Microgreens are great additions to many dishes and meals but you can be forgiven for not knowing much about them, even if you consider yourself to be a ?foodie? because they are still relatively new on scene. Chefs in San Francisco began adding them to their cuisines in the 1980s. It took a while for them to really catch on due to the fact that few people know how to grow microgreens. In fact, the trend stayed in California until about 1998 when they began to pop up on menus across the country.
What are microgreens? Microgreens are basically younger versions of many of the salad vegetables most people use all the time such as arugula, Swiss Chart and beetroot. When the leaves are picked just after they have developed, they are considered to be microgeeens. This is why knowing how to grow microgreens is such a big deal. At first there were just a few kinds of microgreens. The very first were arugula, beets, kale, basil and cilantro. The list has grown to include at least 250 varieties.
About five years ago, microgreens began popping up in grocery stores around the country.They come with different quality ratings ranging from 1 to 5. One is the lowest quality and five the best. You should not walk away from a store with a microgreen with a rating below 3. They should be kept in a refrigerator at about 39.2 degrees Fahrenheit. You should buy them only when you plan to use them pretty quickly because their shelf life is shorter than regular salad greens. The should be consumed within seven days of buying them.

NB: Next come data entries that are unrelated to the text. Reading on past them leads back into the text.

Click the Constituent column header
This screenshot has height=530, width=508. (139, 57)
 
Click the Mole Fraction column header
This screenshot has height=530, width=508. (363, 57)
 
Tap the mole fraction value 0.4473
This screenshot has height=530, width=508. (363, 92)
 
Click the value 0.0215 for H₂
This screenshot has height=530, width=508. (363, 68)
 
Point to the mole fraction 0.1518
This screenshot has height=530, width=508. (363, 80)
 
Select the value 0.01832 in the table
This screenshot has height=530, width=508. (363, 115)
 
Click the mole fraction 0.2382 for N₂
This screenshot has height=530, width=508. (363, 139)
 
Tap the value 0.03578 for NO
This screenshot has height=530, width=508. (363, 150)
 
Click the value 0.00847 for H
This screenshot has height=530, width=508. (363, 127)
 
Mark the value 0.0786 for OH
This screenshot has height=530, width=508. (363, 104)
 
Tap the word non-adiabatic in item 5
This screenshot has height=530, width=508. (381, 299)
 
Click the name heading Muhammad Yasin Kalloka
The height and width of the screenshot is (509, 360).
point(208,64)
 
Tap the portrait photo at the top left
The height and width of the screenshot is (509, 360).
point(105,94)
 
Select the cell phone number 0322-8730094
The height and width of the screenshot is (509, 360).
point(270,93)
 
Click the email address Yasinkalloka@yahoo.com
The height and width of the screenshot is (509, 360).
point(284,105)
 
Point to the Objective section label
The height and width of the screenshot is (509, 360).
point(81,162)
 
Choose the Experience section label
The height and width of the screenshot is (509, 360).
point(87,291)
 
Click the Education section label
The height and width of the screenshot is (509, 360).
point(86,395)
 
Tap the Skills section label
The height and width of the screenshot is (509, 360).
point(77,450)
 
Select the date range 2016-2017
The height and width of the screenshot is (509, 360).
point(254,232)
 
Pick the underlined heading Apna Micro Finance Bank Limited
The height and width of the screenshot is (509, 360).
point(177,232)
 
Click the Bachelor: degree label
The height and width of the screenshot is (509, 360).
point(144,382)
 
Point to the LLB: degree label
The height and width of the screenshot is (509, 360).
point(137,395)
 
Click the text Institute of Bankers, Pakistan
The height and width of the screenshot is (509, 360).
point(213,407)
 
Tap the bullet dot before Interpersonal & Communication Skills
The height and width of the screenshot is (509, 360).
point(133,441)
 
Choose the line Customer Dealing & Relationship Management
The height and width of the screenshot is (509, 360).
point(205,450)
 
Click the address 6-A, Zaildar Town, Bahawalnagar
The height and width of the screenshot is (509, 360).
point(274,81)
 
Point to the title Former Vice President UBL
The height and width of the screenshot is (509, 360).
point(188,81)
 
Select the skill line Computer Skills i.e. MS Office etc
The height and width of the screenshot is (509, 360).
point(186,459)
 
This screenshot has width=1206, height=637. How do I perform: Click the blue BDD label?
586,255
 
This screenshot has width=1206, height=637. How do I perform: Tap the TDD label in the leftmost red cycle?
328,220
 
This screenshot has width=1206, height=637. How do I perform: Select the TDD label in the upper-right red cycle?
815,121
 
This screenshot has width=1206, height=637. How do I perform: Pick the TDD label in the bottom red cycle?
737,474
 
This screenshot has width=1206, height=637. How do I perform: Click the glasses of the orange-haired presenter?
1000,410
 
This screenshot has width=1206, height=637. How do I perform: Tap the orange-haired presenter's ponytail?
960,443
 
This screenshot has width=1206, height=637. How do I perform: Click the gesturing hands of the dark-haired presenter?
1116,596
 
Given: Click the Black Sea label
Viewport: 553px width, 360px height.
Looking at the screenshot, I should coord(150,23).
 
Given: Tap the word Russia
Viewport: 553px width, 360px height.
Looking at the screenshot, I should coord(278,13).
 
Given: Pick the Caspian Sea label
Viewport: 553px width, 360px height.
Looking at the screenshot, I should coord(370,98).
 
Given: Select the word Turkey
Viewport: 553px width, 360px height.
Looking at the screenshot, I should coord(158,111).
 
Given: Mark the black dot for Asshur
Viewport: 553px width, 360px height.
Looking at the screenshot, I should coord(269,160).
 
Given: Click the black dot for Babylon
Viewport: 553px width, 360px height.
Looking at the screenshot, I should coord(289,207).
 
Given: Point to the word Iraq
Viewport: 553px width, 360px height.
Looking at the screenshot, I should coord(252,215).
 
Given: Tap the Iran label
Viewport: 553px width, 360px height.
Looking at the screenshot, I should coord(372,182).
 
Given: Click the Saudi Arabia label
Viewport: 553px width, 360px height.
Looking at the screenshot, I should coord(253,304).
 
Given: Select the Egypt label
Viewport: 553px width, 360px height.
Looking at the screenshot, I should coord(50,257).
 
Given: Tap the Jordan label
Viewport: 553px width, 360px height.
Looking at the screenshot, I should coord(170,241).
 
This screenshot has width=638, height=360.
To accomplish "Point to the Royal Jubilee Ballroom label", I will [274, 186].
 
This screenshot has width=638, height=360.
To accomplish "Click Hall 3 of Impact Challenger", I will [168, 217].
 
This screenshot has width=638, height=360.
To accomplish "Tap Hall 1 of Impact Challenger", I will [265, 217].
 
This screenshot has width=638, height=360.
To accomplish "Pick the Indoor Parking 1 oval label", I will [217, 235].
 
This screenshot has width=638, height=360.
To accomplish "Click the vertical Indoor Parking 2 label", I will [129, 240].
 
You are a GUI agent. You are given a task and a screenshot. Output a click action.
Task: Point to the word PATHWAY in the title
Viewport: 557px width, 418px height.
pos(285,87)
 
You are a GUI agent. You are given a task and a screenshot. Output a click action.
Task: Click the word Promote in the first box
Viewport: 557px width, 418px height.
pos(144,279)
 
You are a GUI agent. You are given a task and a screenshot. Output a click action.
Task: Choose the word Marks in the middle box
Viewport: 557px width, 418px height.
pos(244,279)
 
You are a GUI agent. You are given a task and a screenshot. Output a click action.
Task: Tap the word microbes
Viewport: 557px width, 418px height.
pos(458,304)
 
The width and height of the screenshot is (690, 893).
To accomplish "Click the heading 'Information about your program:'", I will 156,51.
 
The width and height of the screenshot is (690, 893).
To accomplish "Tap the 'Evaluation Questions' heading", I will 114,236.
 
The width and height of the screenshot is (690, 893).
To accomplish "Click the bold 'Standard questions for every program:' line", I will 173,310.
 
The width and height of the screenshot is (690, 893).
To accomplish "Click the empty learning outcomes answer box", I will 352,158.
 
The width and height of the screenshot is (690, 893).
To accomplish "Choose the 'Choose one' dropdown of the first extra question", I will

There are many uses for micrograms. Many people enjoy adding micrograms to salads. They are really colorful and add a dimension of fun to any meal. This can make a big difference when feeding children, who are sometimes hard to please and like foods that are more colorful. Kids like their meals to have at least six different colors and seven food components. Adults lose that preference and only need three of each. Many grocers sell what they call the “rainbow mix.” This has a mix of Brussel sprouts, radish greens, broccoli, cabbage, kale, mustard and orach. Getting these for kids is a good way to get them to eat veggies.
Salads are only one of the many things you can enjoy microgreens. Their flavor has been described as being a “cleaner” version of the fully grown versions. Adding them in lieu of the larger and more fully developed versions of the same plants, changes the taste. Using microgreen basil rather than adult basil in recipes can change the overall taste of the dish. Replace different greens with the microgreen versions and see how you and your family like it. You may find yourself injecting new life into recipes you use all the time.
Many people try to grow microgreens on their own. It can be challenging to grow microgreens at home unless you have a lot of experience. The good news is that you do do not have to know how to grow microgreens to enjoy them. The microgreens you get at the store will be just as fresh as any you would get from a home garden.